The Other Singapore - A Tale of Shipbuilding and Baby Food

Those of you who thought there was only one place in the world called 'Singapore' may be surprised to learn that there are in fact two.

More precisely, there were two, one of which is now buried in sand dunes. The other Singapore was established in the mid-1800's by timber interests and situated on the Kalamazoo River, downstream from Saugatuck, near the shore of Lake Michigan. Its first house was built in 1837.  The area had been originally inhabited by Ottawa Indians.

Unlike its South East Asian cousin, the US version didn't produce nutmeg but was renowned for its sawmills, planing mills, ship builidng, barrel factories and other wood products. When Chicago was devastated by the Great Fire of 1871, much of the replacement timber came from Singapore and its neighboring  timber (lumber) communities.

Once the white pine trees were all clear-felled and no longer available, and its protective windbreaks lost, the American Singapore was abandoned and gradually buried by drifting sand dunes.  It now only exists in legend as one of the state's 'lost cities'.

In an excellent April 2010 article, James Schmiechen describes the town thus:

"Singapore existed for about a half century, from about 1837 to the early 1880's. It began, as one pioneer descendant called it, as "an oasis in the woods" - a very early lumber/immigration port and shipbuilding town that tells of how an environmental disaster resulted from the clear cutting of nearby forests and the blowing sands that eventually buried the town. It was, in short, an early American 'disaster city'. Its first mill was constructed in 1835, being surrounded on the north and west by wooded virgin forest and on dunes rising to a height of about 50 feet. Like most of the area settlements, it started as a lumber milling camp and tried desperately to become a town but in reality its handy proximity to Lake Michigan turned out to be a disadvantage".

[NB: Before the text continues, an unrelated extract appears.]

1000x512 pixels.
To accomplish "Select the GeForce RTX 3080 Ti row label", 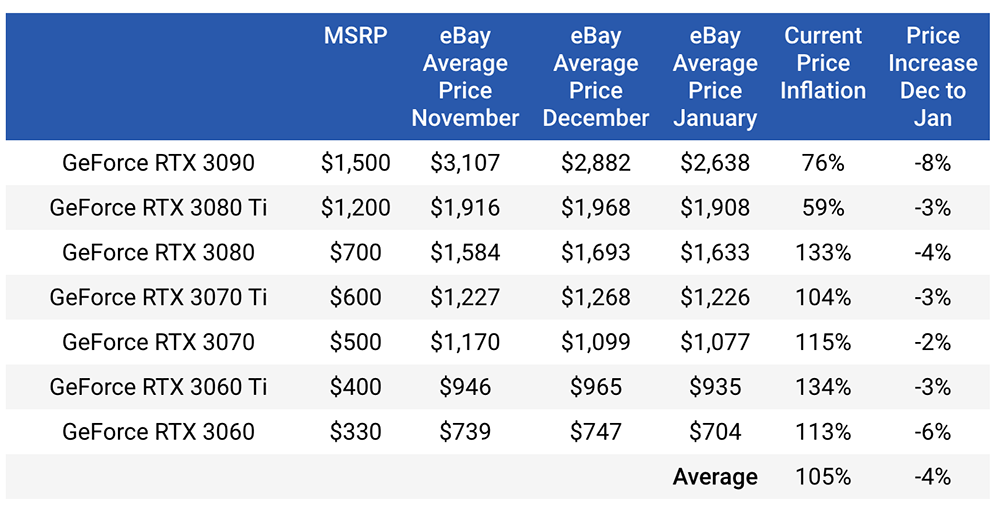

He also sheds  light on the immigrants who arrived by boat and made up the population of Singapore:

"Singapore was a sort of Michigan "Ellis Island" port of entry for immigrants from all over America, Canada, and Europe. Dozens of Saugatuck area families trace their Michigan origins to Singapore - many of them tradesmen (e.g. bricklayers, carpenters, sailors, engineers) who stayed on in the settlement for a time before moving on to opportunities (particularly land acquisition) in other settlements. Around 1850 the boarding house held families from Ireland, Holland, Norway, Germany, and Canada. Daniel Gerber, the founder of the Michigan family that invented processed baby food arrived in Michigan by way of Singapore in 1863. Early Dutch settlers of the nearby settlement that became Holland, Michigan came to Michigan by way of Singapore".

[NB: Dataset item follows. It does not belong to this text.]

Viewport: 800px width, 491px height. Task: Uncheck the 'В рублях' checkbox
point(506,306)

Singapore also had its own bank and these were often known as "wildcat banks" because of the localised worth of the currency they printed (see examples below) and volatile nature of their businesses.

The moral of the story, if there is one, is that prosperity can be a fleeting thing if you abuse your natural resources and don't plan for a sustainable future.  

The Singapore of Michigan didn't heed this advice and is now lost in the sands of time.  The prosperous Asian Singapore that we know today has a solid focus on renewable and human resources and continues to thrive.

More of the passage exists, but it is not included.